In Human Action, Mises seems to endorse the ontological form of “methodological individualism”:
“Individual man is born into a socially organized environment. In this sense alone we may accept the saying that society is - logically or historically - antecedent to the individual. In every other sense this dictum is either empty or nonsensical. The individual lives and acts within society. But society is nothing but the combination of individuals for cooperative effort. It exists nowhere else than in the actions of individual men. It is a delusion to search for it outside the actions of individuals. To speak of a society's autonomous and independent existence, of its life, its soul, and its actions is a metaphor which can easily lead to crass errors.” (Mises 1998: 143).
As noted by Udehn (2002: 110), the first two sentences are a remarkable admission that leave the door open to the idea that social organisation can determine individual behaviour. The solution Mises adopts to try and close the door is the ontological form of “methodological individualism.”

But Mises can also declare that nations, states and other aggregates of humans are “real factors determining the course of human events” (Mises 1998: 42), although they exist only in the minds of humans.

Udehn argues that Mises views subjective reality as the only reality, and that social reality is the product of human action, but that action is in turn the outcome of individual human ideas (Udehn 2002: 113).

Udehn also concludes that Mises’s “methodological individualism” really turns out to be a type of “subjective idealism” (Udehn 2002: 112).


BIBLIOGRAPHY

Caldwell, B. 2004. Hayek’s Challenge: An Intellectual Biography of F.A. Hayek. University of Chicago Press, Chicago and London.

Evans, A. J. 2010. “Only Individuals Choose,” in Peter R. Boettke (ed.), Handbook on Contemporary Austrian Economics. Edward Elgar, Cheltenham and Northampton, Mass. 3–13.

Hayek, F. A. 1967. Studies in Philosophy, Politics and Economics. Routledge and Kegan Paul, London.

Hodgson, Geoffrey Martin. 2004. The Evolution of Institutional Economics. Routledge, London.

Hodgson, Geoffrey Martin. 2007. “Meanings of Methodological Individualism,” Journal of Economic Methodology 14.2: 57–68.

Keen, S. 2011. Debunking Economics: The Naked Emperor of the Social Sciences (rev edn.). Zed Books, New York and London.
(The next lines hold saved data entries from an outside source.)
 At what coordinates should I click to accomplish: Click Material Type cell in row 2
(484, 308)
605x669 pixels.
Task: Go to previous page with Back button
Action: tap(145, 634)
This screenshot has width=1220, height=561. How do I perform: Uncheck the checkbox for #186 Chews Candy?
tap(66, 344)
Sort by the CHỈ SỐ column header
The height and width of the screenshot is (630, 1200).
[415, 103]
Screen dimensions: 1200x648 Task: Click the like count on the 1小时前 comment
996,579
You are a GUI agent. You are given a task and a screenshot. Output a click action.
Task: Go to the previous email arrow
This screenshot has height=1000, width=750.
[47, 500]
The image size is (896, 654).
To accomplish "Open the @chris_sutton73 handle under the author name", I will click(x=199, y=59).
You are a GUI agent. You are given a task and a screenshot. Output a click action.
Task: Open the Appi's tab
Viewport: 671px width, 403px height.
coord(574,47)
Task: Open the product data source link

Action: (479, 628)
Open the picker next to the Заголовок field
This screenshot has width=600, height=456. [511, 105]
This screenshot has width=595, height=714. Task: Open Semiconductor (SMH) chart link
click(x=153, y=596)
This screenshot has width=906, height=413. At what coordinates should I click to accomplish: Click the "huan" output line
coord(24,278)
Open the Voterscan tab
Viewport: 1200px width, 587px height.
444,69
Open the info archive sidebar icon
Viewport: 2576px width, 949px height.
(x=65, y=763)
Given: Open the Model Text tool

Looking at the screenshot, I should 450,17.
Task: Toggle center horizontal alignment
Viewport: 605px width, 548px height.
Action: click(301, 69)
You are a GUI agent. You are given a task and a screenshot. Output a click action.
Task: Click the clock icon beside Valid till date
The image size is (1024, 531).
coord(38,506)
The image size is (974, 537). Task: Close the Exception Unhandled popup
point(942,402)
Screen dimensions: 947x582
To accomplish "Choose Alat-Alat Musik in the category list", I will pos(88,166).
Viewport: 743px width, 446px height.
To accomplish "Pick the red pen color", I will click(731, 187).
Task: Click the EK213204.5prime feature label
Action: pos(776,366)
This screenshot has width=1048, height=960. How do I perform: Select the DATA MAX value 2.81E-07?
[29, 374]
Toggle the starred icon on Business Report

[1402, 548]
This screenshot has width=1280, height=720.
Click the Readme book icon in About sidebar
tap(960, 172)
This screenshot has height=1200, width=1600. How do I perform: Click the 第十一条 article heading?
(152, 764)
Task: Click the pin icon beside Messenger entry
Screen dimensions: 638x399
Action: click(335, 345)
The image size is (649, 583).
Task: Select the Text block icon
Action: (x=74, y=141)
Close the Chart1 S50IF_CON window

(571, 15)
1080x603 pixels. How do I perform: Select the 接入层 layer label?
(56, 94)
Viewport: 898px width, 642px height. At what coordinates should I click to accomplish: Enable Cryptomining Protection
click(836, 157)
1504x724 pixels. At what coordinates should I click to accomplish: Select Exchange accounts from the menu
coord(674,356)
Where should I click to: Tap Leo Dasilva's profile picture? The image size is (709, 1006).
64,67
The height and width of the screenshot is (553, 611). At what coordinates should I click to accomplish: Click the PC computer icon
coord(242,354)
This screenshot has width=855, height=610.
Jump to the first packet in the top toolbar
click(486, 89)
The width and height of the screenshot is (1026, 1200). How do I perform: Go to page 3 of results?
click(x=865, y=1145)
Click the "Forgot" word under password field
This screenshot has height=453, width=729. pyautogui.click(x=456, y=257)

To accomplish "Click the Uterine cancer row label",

Lawson, Tony. 1997. Economics and Reality. Routledge, London and New York.

Lawson, Tony. 2007. “An Orientation for a Green Economics?,” International Journal of Green Economics 1.3–4: 250–267.
www.econ.cam.ac.uk/faculty/lawson/PDFS/Green_Economics.pdf

Lewis, Paul. 2012. “Emergent Properties in the Work of Friedrich Hayek,” Journal of Economic Behavior and Organization 82.2–3: 368–378.

Mises, L. 1998. Human Action: A Treatise on Economics. The Scholar’s Edition. Mises Institute, Auburn, Ala.

Rothbard, Murray N. 1992. “The Present State of Austrian Economics,” Working Paper from the Ludwig von Mises Institute, November.

Udehn, L. 2002. “The Changing Face of Methodological Individualism,” Annual Review of Sociology 28: 479–507.